PROVIDED RECORDS ::
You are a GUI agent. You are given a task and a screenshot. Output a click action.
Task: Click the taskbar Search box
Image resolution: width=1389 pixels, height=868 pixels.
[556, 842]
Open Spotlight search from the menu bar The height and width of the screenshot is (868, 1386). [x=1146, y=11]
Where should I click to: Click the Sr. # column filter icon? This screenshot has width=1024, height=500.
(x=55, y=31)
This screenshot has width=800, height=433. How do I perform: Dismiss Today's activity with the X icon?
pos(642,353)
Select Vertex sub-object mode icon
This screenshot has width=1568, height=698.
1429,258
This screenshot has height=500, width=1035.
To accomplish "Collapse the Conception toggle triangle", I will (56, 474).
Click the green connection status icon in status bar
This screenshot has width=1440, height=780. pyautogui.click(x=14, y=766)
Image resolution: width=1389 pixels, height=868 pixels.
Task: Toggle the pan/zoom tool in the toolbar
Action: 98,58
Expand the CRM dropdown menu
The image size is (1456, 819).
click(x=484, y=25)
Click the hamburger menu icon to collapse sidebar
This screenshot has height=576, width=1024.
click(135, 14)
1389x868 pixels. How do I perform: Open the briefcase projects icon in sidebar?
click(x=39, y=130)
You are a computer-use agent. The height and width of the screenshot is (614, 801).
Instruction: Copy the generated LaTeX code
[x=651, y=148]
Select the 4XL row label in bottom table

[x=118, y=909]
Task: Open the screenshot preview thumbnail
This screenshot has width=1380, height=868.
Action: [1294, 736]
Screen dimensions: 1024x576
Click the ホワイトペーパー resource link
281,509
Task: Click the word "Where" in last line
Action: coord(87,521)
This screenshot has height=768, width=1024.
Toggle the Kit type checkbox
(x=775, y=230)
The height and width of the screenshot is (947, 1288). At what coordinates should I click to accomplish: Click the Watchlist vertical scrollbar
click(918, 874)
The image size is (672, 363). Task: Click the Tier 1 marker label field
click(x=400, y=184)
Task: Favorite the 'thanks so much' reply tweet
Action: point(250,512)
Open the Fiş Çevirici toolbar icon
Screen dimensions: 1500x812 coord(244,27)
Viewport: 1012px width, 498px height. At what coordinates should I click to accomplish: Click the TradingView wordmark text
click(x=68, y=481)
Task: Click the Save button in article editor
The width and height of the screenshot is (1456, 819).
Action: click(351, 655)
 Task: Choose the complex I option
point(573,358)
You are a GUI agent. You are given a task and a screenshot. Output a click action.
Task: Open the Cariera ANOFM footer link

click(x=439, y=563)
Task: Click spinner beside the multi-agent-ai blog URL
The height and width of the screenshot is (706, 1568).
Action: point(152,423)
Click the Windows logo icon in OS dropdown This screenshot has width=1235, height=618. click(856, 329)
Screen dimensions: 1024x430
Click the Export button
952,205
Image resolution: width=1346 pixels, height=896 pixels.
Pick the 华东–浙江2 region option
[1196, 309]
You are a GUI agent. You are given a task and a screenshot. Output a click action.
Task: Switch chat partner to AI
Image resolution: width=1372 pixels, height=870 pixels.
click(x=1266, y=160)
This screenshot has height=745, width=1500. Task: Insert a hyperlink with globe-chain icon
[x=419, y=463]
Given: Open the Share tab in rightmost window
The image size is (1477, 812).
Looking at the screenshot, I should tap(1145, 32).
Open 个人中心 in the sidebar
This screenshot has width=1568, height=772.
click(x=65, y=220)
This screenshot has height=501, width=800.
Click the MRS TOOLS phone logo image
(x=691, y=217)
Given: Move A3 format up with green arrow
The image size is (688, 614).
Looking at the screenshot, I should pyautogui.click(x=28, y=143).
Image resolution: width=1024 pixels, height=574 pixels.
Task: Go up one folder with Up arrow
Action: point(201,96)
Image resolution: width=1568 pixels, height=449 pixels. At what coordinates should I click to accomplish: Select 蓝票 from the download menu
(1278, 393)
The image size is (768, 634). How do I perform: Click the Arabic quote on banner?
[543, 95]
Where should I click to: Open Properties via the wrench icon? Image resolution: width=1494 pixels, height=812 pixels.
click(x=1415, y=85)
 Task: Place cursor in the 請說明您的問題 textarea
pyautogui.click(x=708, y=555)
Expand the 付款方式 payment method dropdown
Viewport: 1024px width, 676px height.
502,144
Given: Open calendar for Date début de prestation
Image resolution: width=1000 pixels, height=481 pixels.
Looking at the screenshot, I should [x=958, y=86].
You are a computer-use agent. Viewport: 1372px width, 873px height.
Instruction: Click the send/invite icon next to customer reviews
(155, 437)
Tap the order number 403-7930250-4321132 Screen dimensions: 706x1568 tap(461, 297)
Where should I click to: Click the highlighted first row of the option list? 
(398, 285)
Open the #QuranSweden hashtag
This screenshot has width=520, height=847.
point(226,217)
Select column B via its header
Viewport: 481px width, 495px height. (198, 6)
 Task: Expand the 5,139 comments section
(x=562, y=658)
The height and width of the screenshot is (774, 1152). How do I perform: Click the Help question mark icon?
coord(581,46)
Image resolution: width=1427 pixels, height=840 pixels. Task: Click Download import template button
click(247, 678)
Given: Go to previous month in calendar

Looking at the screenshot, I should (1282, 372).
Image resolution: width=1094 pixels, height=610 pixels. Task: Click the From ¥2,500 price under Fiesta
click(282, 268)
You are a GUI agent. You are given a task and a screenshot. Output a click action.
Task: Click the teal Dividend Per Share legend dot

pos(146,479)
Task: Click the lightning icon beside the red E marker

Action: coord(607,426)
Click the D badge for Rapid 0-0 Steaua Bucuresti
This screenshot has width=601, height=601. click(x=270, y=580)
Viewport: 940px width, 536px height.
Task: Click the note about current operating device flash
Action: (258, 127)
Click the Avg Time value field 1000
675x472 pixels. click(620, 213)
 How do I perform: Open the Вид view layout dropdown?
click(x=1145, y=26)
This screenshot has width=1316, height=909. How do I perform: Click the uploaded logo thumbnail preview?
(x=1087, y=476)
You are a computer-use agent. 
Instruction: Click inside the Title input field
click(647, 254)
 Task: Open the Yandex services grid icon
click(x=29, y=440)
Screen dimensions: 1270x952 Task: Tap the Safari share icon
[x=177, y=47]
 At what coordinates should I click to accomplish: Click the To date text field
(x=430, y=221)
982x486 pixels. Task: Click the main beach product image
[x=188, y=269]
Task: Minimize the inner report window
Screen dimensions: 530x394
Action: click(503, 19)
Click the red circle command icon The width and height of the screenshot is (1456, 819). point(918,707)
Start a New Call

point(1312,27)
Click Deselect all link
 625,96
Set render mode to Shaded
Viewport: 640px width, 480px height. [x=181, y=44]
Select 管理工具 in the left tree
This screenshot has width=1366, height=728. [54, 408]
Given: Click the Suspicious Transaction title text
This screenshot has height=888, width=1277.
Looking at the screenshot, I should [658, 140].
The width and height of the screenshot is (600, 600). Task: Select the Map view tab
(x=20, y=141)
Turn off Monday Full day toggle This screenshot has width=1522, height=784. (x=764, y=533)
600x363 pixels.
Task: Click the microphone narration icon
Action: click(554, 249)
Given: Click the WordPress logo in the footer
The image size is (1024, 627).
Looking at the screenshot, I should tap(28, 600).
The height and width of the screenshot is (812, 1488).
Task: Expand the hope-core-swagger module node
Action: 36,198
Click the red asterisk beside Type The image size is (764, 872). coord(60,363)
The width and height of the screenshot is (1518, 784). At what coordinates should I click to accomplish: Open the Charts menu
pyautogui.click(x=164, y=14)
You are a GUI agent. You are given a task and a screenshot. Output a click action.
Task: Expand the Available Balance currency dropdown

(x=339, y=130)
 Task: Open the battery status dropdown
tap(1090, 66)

TASK BRIEF :: Show each line of the records in which the word "what" appears.

EXERCISE SOLUTION ::
The height and width of the screenshot is (947, 1288). At what coordinates should I click to accomplish: Click the Watchlist vertical scrollbar
Viewport: 1012px width, 498px height. At what coordinates should I click to accomplish: Click the TradingView wordmark text
Image resolution: width=1568 pixels, height=449 pixels. At what coordinates should I click to accomplish: Select 蓝票 from the download menu
 At what coordinates should I click to accomplish: Click the To date text field
The width and height of the screenshot is (1518, 784). At what coordinates should I click to accomplish: Open the Charts menu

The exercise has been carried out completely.